» **YOUR TASK**
Return the lines of the material below without any change, starting at the line containing "I will 132,248." and ending at the line containing "[x=1234, y=108]", both included.

» **GIVEN DATA**
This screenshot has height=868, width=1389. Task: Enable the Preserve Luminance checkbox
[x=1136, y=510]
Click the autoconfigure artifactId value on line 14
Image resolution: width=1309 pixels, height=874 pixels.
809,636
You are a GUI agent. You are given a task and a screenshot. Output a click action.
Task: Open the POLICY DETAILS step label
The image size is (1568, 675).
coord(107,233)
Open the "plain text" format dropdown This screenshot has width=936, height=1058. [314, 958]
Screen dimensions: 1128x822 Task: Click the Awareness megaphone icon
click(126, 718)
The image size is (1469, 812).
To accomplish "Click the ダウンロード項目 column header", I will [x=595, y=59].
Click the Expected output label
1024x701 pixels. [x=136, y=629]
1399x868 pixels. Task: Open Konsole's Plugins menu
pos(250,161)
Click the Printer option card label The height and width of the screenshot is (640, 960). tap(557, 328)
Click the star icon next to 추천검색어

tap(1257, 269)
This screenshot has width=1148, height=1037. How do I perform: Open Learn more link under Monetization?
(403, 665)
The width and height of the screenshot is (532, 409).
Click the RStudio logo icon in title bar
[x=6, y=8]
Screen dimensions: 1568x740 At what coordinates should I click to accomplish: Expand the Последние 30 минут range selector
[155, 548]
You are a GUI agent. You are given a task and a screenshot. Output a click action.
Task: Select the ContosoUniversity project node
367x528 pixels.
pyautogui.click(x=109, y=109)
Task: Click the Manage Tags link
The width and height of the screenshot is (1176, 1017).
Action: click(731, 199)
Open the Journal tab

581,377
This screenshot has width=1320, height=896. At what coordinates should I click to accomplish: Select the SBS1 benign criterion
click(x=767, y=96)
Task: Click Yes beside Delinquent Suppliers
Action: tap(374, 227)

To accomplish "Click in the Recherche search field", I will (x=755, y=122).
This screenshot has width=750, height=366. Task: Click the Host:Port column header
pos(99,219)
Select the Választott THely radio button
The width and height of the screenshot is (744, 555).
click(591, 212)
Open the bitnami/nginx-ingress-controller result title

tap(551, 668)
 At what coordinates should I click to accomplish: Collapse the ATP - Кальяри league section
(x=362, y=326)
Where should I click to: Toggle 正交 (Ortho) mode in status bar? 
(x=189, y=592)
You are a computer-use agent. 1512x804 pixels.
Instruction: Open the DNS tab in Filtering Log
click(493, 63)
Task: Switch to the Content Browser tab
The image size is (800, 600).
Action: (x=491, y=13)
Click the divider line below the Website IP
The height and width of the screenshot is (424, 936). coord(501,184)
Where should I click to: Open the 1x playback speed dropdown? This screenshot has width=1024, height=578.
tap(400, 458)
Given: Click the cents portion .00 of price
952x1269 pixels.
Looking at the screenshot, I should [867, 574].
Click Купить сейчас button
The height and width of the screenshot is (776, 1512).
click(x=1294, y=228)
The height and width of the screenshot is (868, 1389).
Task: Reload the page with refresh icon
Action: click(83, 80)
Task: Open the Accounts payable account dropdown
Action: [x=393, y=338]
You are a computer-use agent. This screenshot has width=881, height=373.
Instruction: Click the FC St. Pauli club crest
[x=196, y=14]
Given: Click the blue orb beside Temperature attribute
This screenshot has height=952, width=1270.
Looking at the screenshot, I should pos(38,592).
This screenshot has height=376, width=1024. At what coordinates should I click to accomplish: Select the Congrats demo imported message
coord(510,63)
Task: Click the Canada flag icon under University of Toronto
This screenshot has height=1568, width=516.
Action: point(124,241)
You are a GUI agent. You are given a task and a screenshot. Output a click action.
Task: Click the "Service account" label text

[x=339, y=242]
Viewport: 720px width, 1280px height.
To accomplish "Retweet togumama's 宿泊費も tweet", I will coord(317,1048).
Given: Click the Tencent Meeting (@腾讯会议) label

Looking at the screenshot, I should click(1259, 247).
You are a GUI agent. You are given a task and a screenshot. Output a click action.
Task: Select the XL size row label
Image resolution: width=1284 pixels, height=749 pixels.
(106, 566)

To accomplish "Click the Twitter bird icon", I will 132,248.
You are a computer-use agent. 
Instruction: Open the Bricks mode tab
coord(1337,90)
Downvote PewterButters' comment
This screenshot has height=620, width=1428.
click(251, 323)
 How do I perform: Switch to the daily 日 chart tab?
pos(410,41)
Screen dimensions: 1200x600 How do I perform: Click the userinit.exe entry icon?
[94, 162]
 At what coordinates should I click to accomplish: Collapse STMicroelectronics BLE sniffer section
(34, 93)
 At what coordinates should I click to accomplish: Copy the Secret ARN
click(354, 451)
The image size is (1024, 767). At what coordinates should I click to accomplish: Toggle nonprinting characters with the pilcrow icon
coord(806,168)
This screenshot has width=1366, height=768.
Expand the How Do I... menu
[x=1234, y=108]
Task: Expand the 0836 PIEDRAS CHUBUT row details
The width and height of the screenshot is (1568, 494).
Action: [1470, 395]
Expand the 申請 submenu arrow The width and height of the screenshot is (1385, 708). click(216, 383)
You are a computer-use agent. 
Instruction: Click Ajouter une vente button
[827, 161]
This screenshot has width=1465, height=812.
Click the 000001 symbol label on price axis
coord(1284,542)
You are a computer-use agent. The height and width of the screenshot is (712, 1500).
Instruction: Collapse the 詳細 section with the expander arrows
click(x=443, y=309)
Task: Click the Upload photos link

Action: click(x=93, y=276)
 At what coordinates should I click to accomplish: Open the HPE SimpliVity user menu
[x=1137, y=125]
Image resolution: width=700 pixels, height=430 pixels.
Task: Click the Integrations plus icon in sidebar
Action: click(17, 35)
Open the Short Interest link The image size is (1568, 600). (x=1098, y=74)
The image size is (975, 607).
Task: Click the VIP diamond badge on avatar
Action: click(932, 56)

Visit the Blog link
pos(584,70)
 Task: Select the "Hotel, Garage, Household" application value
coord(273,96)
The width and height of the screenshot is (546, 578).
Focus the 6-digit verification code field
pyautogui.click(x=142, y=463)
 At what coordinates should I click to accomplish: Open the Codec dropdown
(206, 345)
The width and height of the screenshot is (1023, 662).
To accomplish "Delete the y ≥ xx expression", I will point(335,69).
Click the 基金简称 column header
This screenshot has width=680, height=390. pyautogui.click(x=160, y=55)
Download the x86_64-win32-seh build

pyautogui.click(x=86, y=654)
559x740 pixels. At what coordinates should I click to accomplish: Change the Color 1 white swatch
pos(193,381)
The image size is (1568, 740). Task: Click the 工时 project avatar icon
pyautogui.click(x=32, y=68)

» **REPLY TO THE TASK**
To accomplish "Click the Twitter bird icon", I will 132,248.
You are a computer-use agent. 
Instruction: Open the Bricks mode tab
coord(1337,90)
Downvote PewterButters' comment
This screenshot has height=620, width=1428.
click(251, 323)
 How do I perform: Switch to the daily 日 chart tab?
pos(410,41)
Screen dimensions: 1200x600 How do I perform: Click the userinit.exe entry icon?
[94, 162]
 At what coordinates should I click to accomplish: Collapse STMicroelectronics BLE sniffer section
(34, 93)
 At what coordinates should I click to accomplish: Copy the Secret ARN
click(354, 451)
The image size is (1024, 767). At what coordinates should I click to accomplish: Toggle nonprinting characters with the pilcrow icon
coord(806,168)
This screenshot has width=1366, height=768.
Expand the How Do I... menu
[x=1234, y=108]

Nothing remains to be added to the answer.